[PROVIDED TEXT]
Importing big CSV files into relational databases like MariaDB or MySQL

Rüdiger Voigt | last update: 2016-11-26

It is quite easy to import small data sets using the import assistance / wizards of graphical database interfaces. However, big data files of several gigabytes in size pose a problem for those interfaces:

Web interfaces like phpMyAdmin are limited in the way that almost every webserver defines a maximum upload file size and more important a maximum execution time for the import script. The setups vary but an upload limit of 20 to 50 Megabyte and an execution time of up to 30 or 60 seconds are the norm. Often it is feasible to circumvent such limits by uploading the data in smaller chunks. This can be burdensome if the data set is large or if data upload is a regular task.
Desktop applications like MySQL-Workbench usually run on a client machine and not on the database server. Transferring multiple gigabytes from a desktop machine to the server might take quite a lot of time.

Using the command line interface removes those hurdles. The import can be scripted and run overnight. The following describes the method I use to load large datasets into MariaDB. With almost no change the same method can be applied to MySQL. Transferring this to other relational database management systems should be simple.

Step 1: transferring the data files to the database server

For a start the dataset should be transferred to the database server or a system / volume / SAN / NAS which is connected to it via a high bandwidth connection.

Depending on the connection and the size of the data this may take some time. Compression algorithms like 7z or bzip decrease the size of standard data files dramatically. The method used for transfer should support to continue the upload in case it is interrupted without starting from scratch. For downloads the command wget -c fileUrl does the trick. Rsync is also well suited for such a task.

[RAW RECORDS]
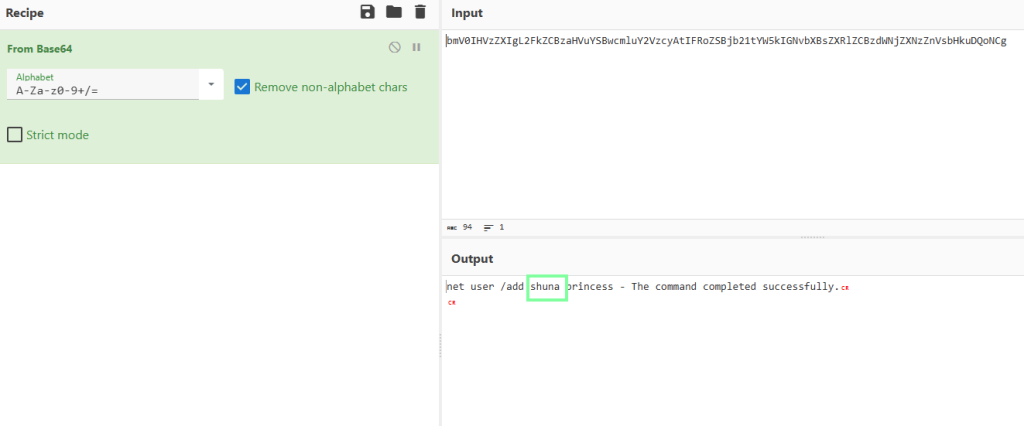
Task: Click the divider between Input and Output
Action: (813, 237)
==
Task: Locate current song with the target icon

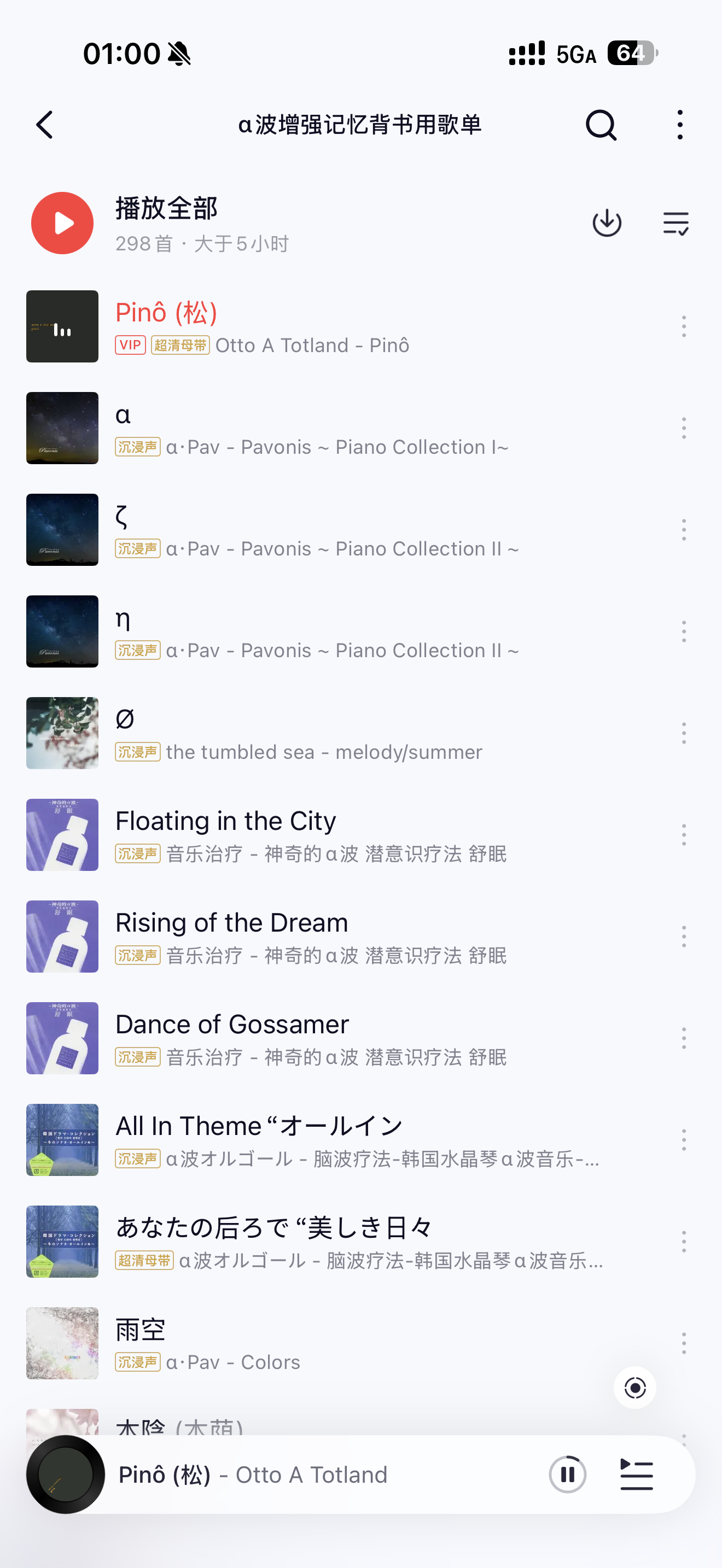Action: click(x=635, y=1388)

[DIRECTIVE 1]
According to the article on importing big CSV files, which command resumes an interrupted download?
[DIRECTIVE 2]
Write out the stretch of the article on importing big CSV files from "Using the command" through "should be simple.".
[DIRECTIVE 3]
Extend the article on importing big CSV files from the point where it stops.

[EXERCISE OUTPUT 1]
wget -c fileUrl

[EXERCISE OUTPUT 2]
Using the command line interface removes those hurdles. The import can be scripted and run overnight. The following describes the method I use to load large datasets into MariaDB. With almost no change the same method can be applied to MySQL. Transferring this to other relational database management systems should be simple.

[EXERCISE OUTPUT 3]
Step 2: checking and verifying data before input

In practice data sets are quite often messy even if they were created by subject matter experts. It is common that a documentation is missing or vague. The assumed data type for a column often is not suitable. Sometimes stuff is written to the wrong column.

Small data sets can be checked with a text editor (like vim, emacs, …) or a spreadsheet (like Open Office Calc or Microsoft Excel). Yet if the data set is several gigabytes in size, those methods cannot be applied.

If the input format is not binary having a look at the beginning of the file is helpful. To avoid loading the whole file on a linux system the bash command head can be used. The command head -n 100 data.csv returns the first 100 lines of the file named data.csv. This works very fast as the command stops reading the file after the specified number of lines has been read. If the input format is csv this (usually) contains the headers and several lines for a first check.

A script and regular expressions could be used to check the whole file line by line if it matches the expected format. It should return the number of lines that do not match so one can have a closer look. Some rudimentary example code in Python (version 3!):


import sys
import os
import shutil
import re

InputDir = 'path to your directory'
InputFile = 'datafile.csv'


def PrepareImport ():
    # counters
    ValidHeader = 0
    ValidLines = 0
    InvalidLines = 0
    LineNumber = 1

    # patterns
    # only valid header line: "abc;def"
    HeaderPattern = re.compile('abc;def')
    # valid line pattern: 9 digits, semicolon, text of variable length
    LinePattern = re.compile("[0-9]{9};.*")

    # store line number of invalid lines
    InvalidStore = []

    # read
    try:
        InputFile = open(str(InputDir + InputFile), 'r', encoding = 'utf-8-sig')
        for line in InputFile:
            
            if(LinePattern.search(line)):
                ValidLines += 1
            elif(HeaderPattern.search(line)):
                ValidHeader += 1
            else:
                InvalidLines += 1
                InvalidStore.append(LineNumber)

            LineNumber += 1
            
        InputFile.close()

    # result:
    if not(ValidHeader):
        print('header missing or wrong format')

    print('found ' + str(ValidLines) + 'valid lines')

    if(InvalidLines > 0):
        print('the following lines ' + str(InvalidLines) +
                          ' are not valid')

# run it:
PrepareImport()

Step 3: defining the target table and (if needed) an import table

Before the import can start the structure of the target table must be created. That means columns and their data types have to be defined, the table collation has to be chosen, permissions have to be set and accounts need to be created.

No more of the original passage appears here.